— Exercise description —
Reproduce the following entries word for word, keeping every line as it appears.

— Records shown —
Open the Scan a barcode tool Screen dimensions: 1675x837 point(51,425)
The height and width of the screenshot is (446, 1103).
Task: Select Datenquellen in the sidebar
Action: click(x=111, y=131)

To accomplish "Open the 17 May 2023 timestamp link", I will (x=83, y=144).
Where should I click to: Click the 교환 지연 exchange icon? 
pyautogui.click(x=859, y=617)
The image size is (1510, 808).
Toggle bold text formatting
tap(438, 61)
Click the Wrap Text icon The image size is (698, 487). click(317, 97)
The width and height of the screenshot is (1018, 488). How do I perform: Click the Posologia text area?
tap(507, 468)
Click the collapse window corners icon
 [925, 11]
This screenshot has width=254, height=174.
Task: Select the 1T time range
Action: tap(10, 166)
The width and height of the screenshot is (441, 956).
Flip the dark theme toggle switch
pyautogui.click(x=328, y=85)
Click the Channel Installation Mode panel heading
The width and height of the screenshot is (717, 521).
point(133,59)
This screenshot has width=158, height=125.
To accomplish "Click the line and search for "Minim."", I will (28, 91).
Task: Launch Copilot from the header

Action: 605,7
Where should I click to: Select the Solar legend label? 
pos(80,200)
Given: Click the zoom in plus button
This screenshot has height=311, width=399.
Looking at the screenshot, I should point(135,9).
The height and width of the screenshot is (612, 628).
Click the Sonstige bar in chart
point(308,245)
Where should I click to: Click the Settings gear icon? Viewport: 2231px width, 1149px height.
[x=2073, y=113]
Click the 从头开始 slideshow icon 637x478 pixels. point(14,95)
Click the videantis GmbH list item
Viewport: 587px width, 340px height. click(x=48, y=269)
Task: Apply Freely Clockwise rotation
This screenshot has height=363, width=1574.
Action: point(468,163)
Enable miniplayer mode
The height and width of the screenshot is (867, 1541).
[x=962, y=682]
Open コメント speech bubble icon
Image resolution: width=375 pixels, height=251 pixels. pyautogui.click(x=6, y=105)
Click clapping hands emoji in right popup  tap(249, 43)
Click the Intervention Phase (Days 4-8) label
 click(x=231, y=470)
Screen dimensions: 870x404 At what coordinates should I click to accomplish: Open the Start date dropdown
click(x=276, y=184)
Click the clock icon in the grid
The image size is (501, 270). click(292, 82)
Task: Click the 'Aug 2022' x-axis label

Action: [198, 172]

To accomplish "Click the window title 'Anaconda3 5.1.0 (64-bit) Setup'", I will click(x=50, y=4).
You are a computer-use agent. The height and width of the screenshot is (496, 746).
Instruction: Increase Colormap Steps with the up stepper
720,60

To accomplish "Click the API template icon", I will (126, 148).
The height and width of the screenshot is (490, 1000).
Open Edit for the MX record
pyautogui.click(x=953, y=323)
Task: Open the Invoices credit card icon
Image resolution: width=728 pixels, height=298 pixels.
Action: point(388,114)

— Solution —
Open the Scan a barcode tool Screen dimensions: 1675x837 point(51,425)
The height and width of the screenshot is (446, 1103).
Task: Select Datenquellen in the sidebar
Action: click(x=111, y=131)

To accomplish "Open the 17 May 2023 timestamp link", I will (x=83, y=144).
Where should I click to: Click the 교환 지연 exchange icon? 
pyautogui.click(x=859, y=617)
The image size is (1510, 808).
Toggle bold text formatting
tap(438, 61)
Click the Wrap Text icon The image size is (698, 487). click(317, 97)
The width and height of the screenshot is (1018, 488). How do I perform: Click the Posologia text area?
tap(507, 468)
Click the collapse window corners icon
 [925, 11]
This screenshot has width=254, height=174.
Task: Select the 1T time range
Action: tap(10, 166)
The width and height of the screenshot is (441, 956).
Flip the dark theme toggle switch
pyautogui.click(x=328, y=85)
Click the Channel Installation Mode panel heading
The width and height of the screenshot is (717, 521).
point(133,59)
This screenshot has width=158, height=125.
To accomplish "Click the line and search for "Minim."", I will (28, 91).
Task: Launch Copilot from the header

Action: 605,7
Where should I click to: Select the Solar legend label? 
pos(80,200)
Given: Click the zoom in plus button
This screenshot has height=311, width=399.
Looking at the screenshot, I should point(135,9).
The height and width of the screenshot is (612, 628).
Click the Sonstige bar in chart
point(308,245)
Where should I click to: Click the Settings gear icon? Viewport: 2231px width, 1149px height.
[x=2073, y=113]
Click the 从头开始 slideshow icon 637x478 pixels. point(14,95)
Click the videantis GmbH list item
Viewport: 587px width, 340px height. click(x=48, y=269)
Task: Apply Freely Clockwise rotation
This screenshot has height=363, width=1574.
Action: point(468,163)
Enable miniplayer mode
The height and width of the screenshot is (867, 1541).
[x=962, y=682]
Open コメント speech bubble icon
Image resolution: width=375 pixels, height=251 pixels. pyautogui.click(x=6, y=105)
Click clapping hands emoji in right popup  tap(249, 43)
Click the Intervention Phase (Days 4-8) label
 click(x=231, y=470)
Screen dimensions: 870x404 At what coordinates should I click to accomplish: Open the Start date dropdown
click(x=276, y=184)
Click the clock icon in the grid
The image size is (501, 270). click(292, 82)
Task: Click the 'Aug 2022' x-axis label

Action: [198, 172]

To accomplish "Click the window title 'Anaconda3 5.1.0 (64-bit) Setup'", I will click(x=50, y=4).
You are a computer-use agent. The height and width of the screenshot is (496, 746).
Instruction: Increase Colormap Steps with the up stepper
720,60

To accomplish "Click the API template icon", I will (126, 148).
The height and width of the screenshot is (490, 1000).
Open Edit for the MX record
pyautogui.click(x=953, y=323)
Task: Open the Invoices credit card icon
Image resolution: width=728 pixels, height=298 pixels.
Action: point(388,114)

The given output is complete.